Several distributions and families of distributions are proposed to model skewed data, think, e.g., of skew-normal and related distributions. Lambert W random variables offer an alternative approach where, instead of constructing a new distribution, a certain transform is proposed (Goerg, 2011). Such an approach allows the construction of a Lambert W skewed version from any distribution. We choose Lambert W normal distribution as a natural starting point and also include Lambert W exponential distribution due to the simplicity and shape of the exponential distribution, which, after skewing, may produce a reasonably heavy tail for loss models. In the theoretical part, we focus on the mathematical properties of obtained distributions, including the range of skewness. In the practical part, the suitability of corresponding Lambert W transformed distributions is evaluated on real insurance data. The results are compared with those obtained using common loss distributions.

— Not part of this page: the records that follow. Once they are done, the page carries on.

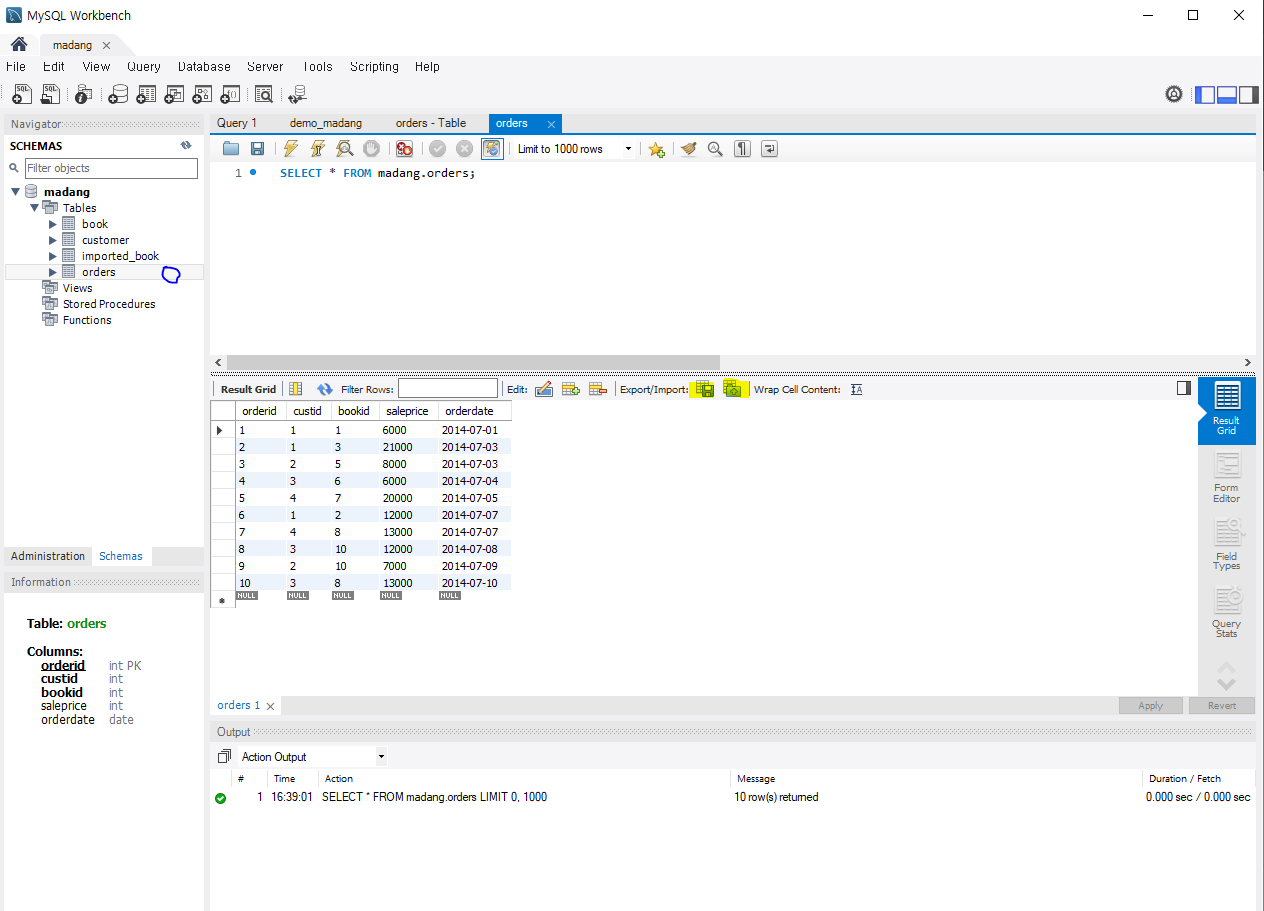Open the Query Stats panel

pos(1226,612)
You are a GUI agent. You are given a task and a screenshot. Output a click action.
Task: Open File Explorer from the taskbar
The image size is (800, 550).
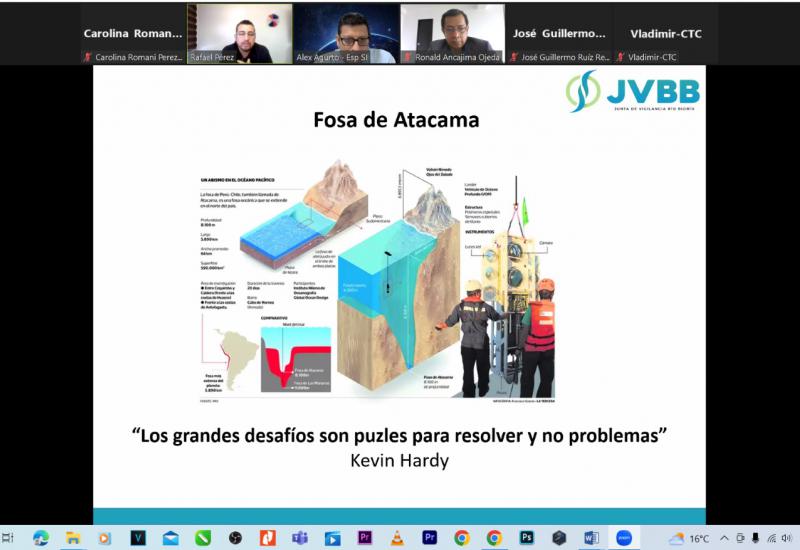pos(73,538)
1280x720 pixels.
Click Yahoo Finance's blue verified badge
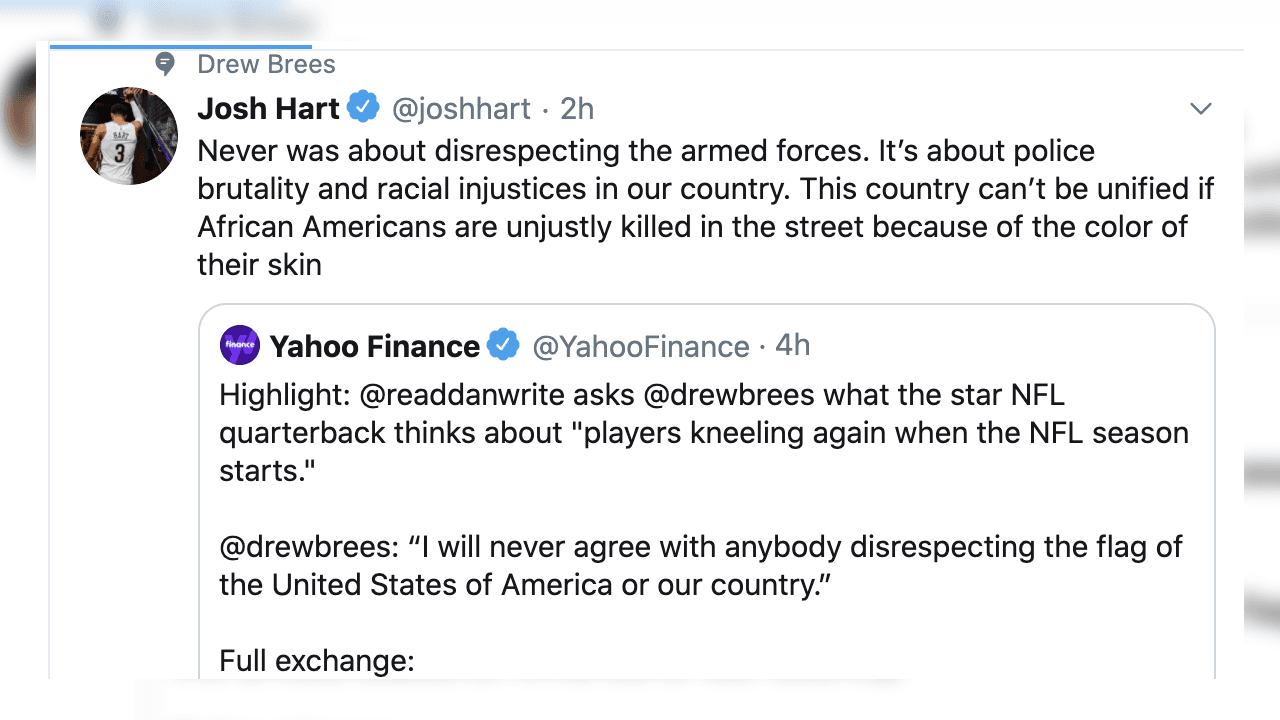[503, 346]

翻译：为对偏斜数据进行建模，已有多种分布及分布族被提出，例如偏正态分布及其相关分布。Lambert W随机变量提供了一种替代方法，该方法并非构建新分布，而是提出某种变换（Goerg, 2011）。这种变换允许从任意分布构造出Lambert W偏斜版本。我们选择Lambert W正态分布作为自然起点，并因指数分布形式简单且形状特征易于在偏斜后产生适用于损失模型的较厚尾部，也纳入Lambert W指数分布。在理论部分，我们重点研究所得分布的数学性质，包括偏斜度的取值范围。在实践部分，基于真实保险数据评估了相应Lambert W变换分布的适用性，并将结果与使用常见损失分布所得结果进行了比较。